USDX Gains on EU Deal; Asia Mixed; US Market Records Amid Fed Watch

calendar 29/07/2025 - 07:24 UTC

The US Dollar Index (USDX) gained more than 1% on Monday, trading higher for the fourth consecutive session and continues its ascent early Tuesday now hovering around the 98.5 level. This strengthening is largely fueled by renewed trade optimism following the recently finalized US-EU trade agreement, which sets a 15% tariff on most European goods effective August 1. Further boosting sentiment, US-China trade talks are scheduled to resume on Tuesday after over five hours of negotiations were held in Stockholm on Monday between top economic officials. However, the former U.S. President also stated that countries unwilling to negotiate separate trade deals could face tariffs ranging from 15% to 20%, significantly higher than the previous 10% rate. Additionally, the former U.S. President announced the resumption of trade negotiations with Cambodia and Thailand, following the resolution of their five-day border conflict.

Looking ahead, the US Federal Reserve is expected to maintain its benchmark interest rate between 4.25% and 4.50% on Wednesday. Investors will closely watch the FOMC press conference for any indications of potential rate cuts beginning in September. Traders are also awaiting key economic data this week, including the Q2 Personal Consumption Expenditures (PCE) inflation report and July’s Nonfarm Payrolls, for further insights into the health of the US economy.

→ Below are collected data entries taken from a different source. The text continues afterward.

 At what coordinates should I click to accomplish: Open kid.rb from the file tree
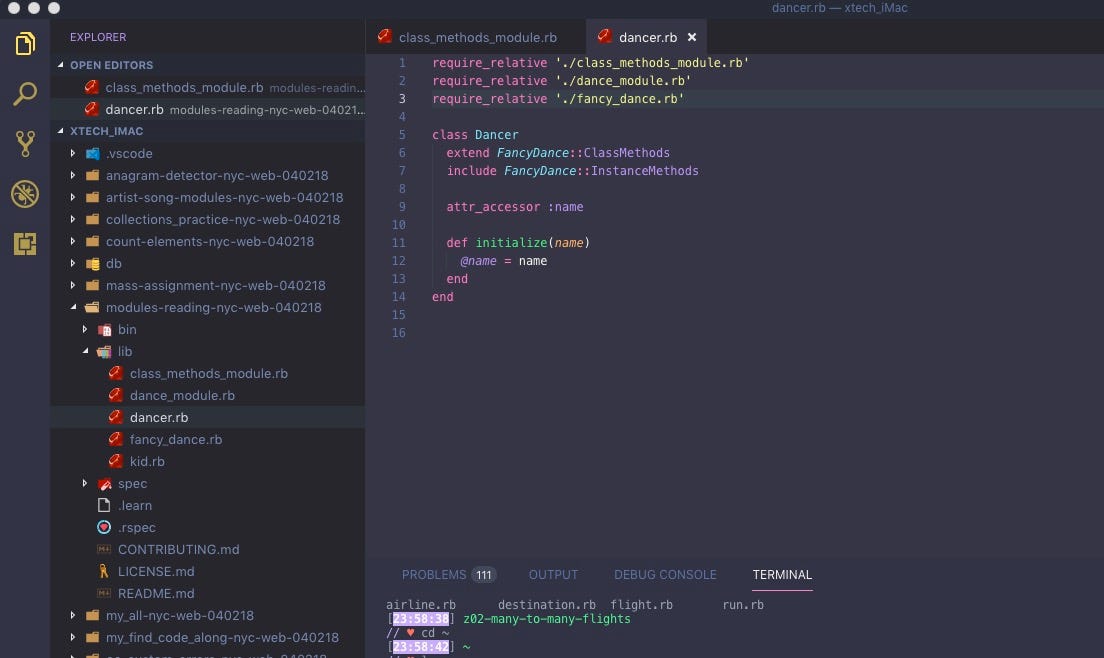147,461
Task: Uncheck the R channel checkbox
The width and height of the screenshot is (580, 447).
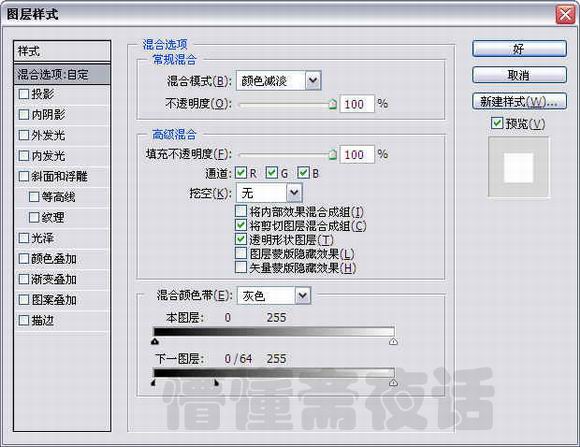Action: [241, 172]
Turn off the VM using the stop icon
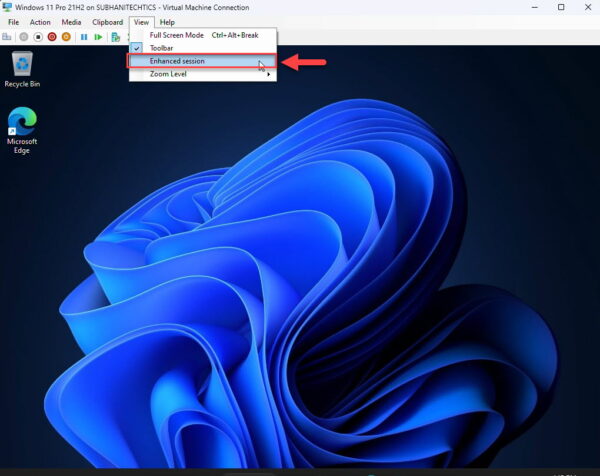 pos(38,37)
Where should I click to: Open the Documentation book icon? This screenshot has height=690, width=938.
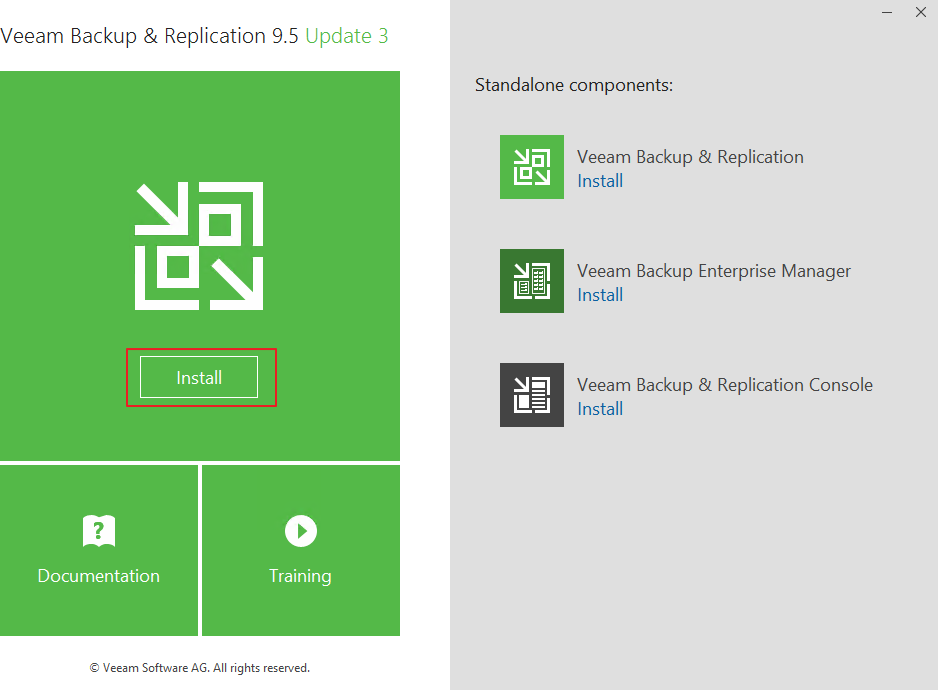pyautogui.click(x=99, y=531)
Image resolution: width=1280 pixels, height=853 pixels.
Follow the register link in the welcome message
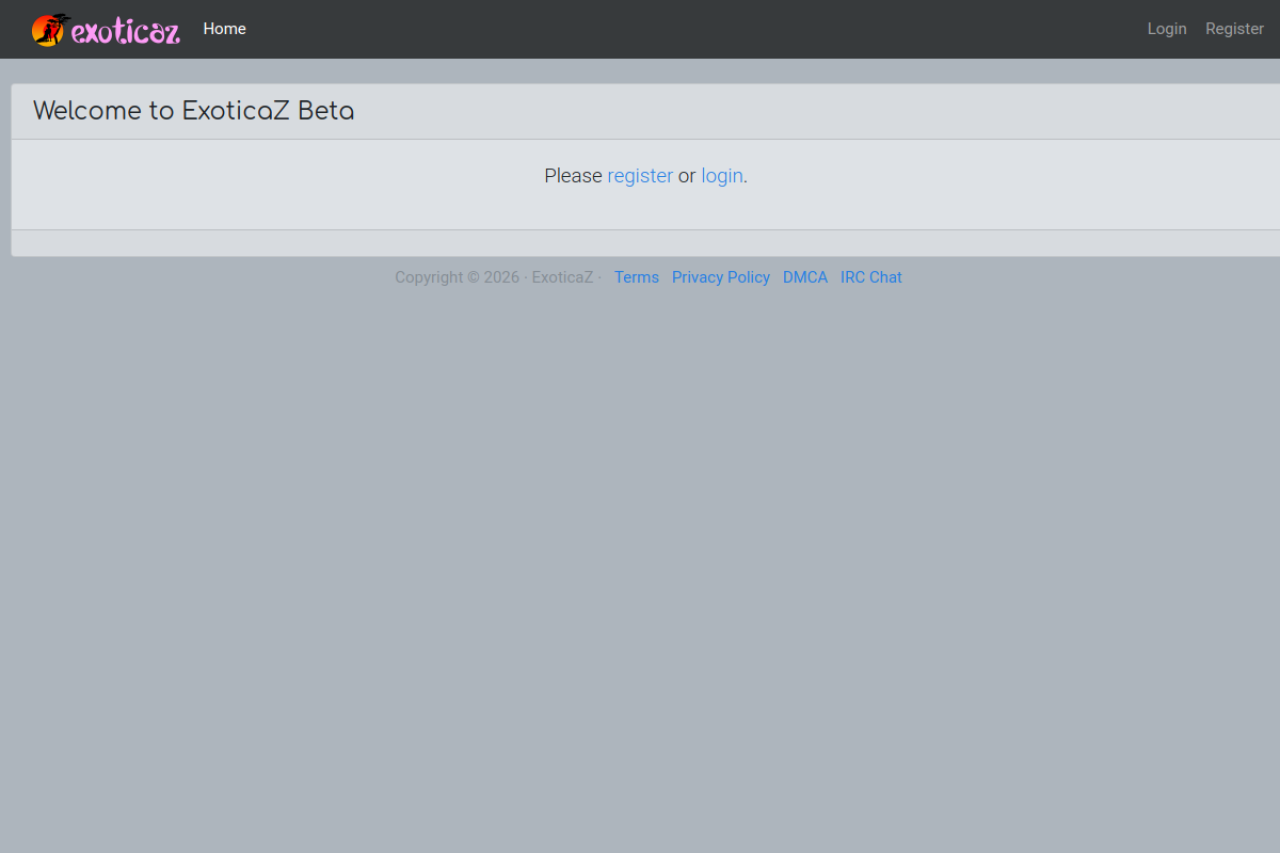pos(640,176)
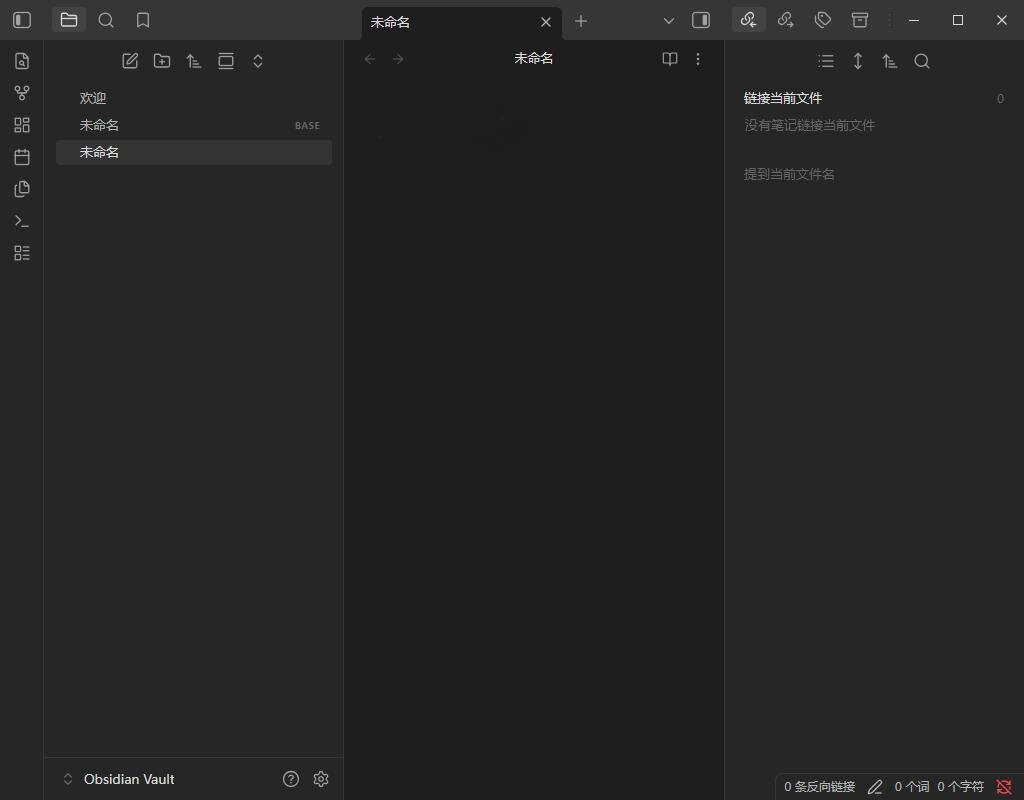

Most Asian stock markets experienced declines on Tuesday, as investor caution grew ahead of the upcoming U.S. tariff deadline and crucial central bank decisions from Japan and the United States. China SSE traded +0.15% and China SZSE traded +0.39% as of 06:40 AM GMT while the Hong Kong 50 led losses, dropping -0.24%. US and Chinese trade officials held a third round of negotiations in Stockholm on Monday, aiming to extend a 90-day pause on tariff escalation. Japan 225 fell -0.07% and Japan 100 dropped -0.22% as of 06:40 AM GMT. The Bank of Japan is set to meet on Wednesday and is expected to maintain current rates. However, markets anticipate a less pessimistic economic forecast from the central bank following last week’s trade agreement with the U.S., potentially signaling a resumption of rate hikes later this year.

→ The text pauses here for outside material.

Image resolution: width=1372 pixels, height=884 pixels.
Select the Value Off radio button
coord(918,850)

On Monday, the main US equity indices experienced subdued movements, though the US 500 and US Tech 100 still managed to achieve new record closing highs. Aside from trade developments, the "Magnificent Seven" companies, including Meta Platforms and Microsoft, are scheduled to release their quarterly results this week, followed by Apple and Amazon, with investors keen to assess comments on AI spending for insights into whether this year's substantial investments in hyperscalers are justified. A Morgan Stanley equity strategist forecasts that the S&P 500 could reach 7,200 by mid-2026, citing a "rolling recovery" in earnings and supportive macroeconomic trends.

In corporate news, Nvidia gained 1.8% on Monday. The company has reportedly placed new orders for 300,000 H20 AI chips with Taiwan Semiconductor Manufacturing Co (TSMC), driven by increasing demand from China. This follows the Trump administration's recent reversal of an April ban, allowing Nvidia to resume H20 sales to Chinese customers. These new orders will supplement an existing inventory of 600,000 to 700,000 H20 chips, adding to the approximately 1 million H20 chips sold in 2024.

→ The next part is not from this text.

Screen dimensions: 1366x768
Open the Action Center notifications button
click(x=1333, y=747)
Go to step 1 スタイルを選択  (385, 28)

The US Federal Reserve commences its two-day policy meeting on Tuesday. While investors largely anticipate unchanged interest rates this week, their focus is sharply on any updated guidance concerning inflation and potential future rate cuts. The market is also looking forward to significant labor data releases this week, including JOLTS, ADP private payrolls, jobless claims, and the pivotal July jobs report.

EUR/USD

The euro slumped over 1% on Monday as the US dollar strengthened broadly following the announcement of a new trade agreement between the United States and the European Union. The deal mirrors the framework previously adopted with Japan, featuring lower tariffs and a significant commitment to US energy exports.

Under the agreement, the EU will impose a 15% tariff on select US goods—half the rate initially proposed by Washington—while the US will eliminate tariffs on certain European imports. President Donald Trump also signaled potential tariffs on non-participating countries, suggesting a global rate between 15% and 20%, and reiterated his hope that China would eventually open its market more fully.

However, with the August 1 deadline looming, Washington has yet to finalize agreements with two of its top trading partners: Canada and Mexico.

This week’s attention now turns to the Federal Reserve, which is expected to leave interest rates unchanged at the July 29–30 Federal Open Market Committee (FOMC) meeting. Market participants will closely monitor Fed Chair Jerome Powell’s remarks for signals on when the central bank might resume monetary easing.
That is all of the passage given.